Machar was a 6th-century Irish Saint active in Scotland.

A Bishop of Irish origin, Machar is said to have been a former nobleman, baptized by St Colman. He came to Iona with Columba and preached in Mull and later ministered to the Picts around Aberdeen. For this reason he was described anachronistically as the first Bishop of the see of Aberdeen.

His legend, however, in the Aberdeen breviary makes him "Archbishop of Tours", appointed by Gregory the Great for the last few years of his life. This story deserves no credence. Water from his well was used for baptism in Aberdeen Cathedral.
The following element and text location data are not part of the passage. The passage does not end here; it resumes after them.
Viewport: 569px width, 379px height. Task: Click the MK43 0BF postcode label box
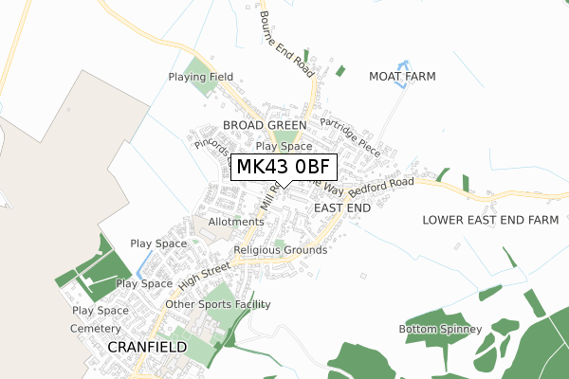[x=283, y=168]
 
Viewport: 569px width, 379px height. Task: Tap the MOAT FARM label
[x=402, y=76]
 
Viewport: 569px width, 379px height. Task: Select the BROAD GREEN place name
[x=265, y=125]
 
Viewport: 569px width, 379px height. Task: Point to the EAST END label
[x=341, y=207]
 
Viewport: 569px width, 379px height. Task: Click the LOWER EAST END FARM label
[x=490, y=220]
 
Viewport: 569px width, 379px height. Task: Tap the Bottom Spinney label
[x=440, y=329]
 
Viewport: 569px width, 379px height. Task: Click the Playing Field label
[x=200, y=77]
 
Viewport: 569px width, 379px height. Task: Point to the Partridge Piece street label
[x=349, y=136]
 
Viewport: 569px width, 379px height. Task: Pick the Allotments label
[x=236, y=222]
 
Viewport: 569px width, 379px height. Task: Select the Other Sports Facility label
[x=218, y=304]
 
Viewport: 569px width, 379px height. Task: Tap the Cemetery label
[x=96, y=328]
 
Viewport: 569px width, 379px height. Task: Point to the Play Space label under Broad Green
[x=284, y=147]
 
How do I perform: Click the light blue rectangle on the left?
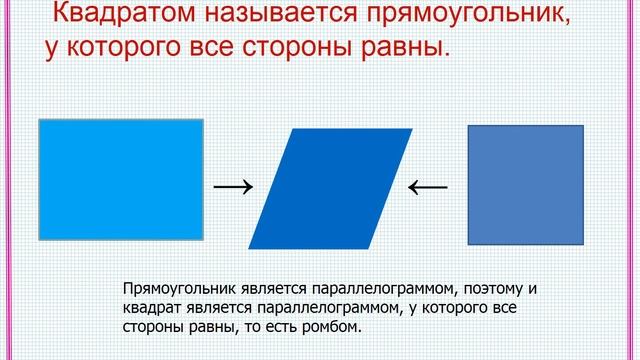(121, 178)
A few dedications survive from this area.

Much of what is claimed to be known about St Machar derives from the Aberdeen Breviary, a work compiled in the late fifteenth to early sixteenth centuries, long after the traditional date of Machar's life. It is therefore hard to assess its reliability.
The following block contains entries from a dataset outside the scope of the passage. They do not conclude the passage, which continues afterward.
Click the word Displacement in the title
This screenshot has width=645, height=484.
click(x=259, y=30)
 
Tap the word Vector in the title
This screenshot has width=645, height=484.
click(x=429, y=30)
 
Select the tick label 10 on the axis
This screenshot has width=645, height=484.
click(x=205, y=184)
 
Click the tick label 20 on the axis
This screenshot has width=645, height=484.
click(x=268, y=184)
One recent theory is that St Machar and St Mungo were the same person, on the grounds of a possible link between their names (Colm Ó Baoill, St Machar - some linguistic light?, Innes Review XLIV, pp. 1–13).

==Commemoration==

St Machar's Cathedral in Aberdeen is named in his honour. The cathedral's font by Hew Lorimer depicts the saint baptising converts.

The Machar oil field in the North Sea is named after the saint.

There is also a St Machar Academy in Aberdeen, situated on St Machar Drive.

Machar is the patron saint of Aberdeen in the Scottish Episcopal Diocese of Aberdeen and Orkney. His feast day is 12 November.

St Machar's, Ranfurly church in Bridge of Weir is named in his honour after a minister from St Machar's cathedral became the minister.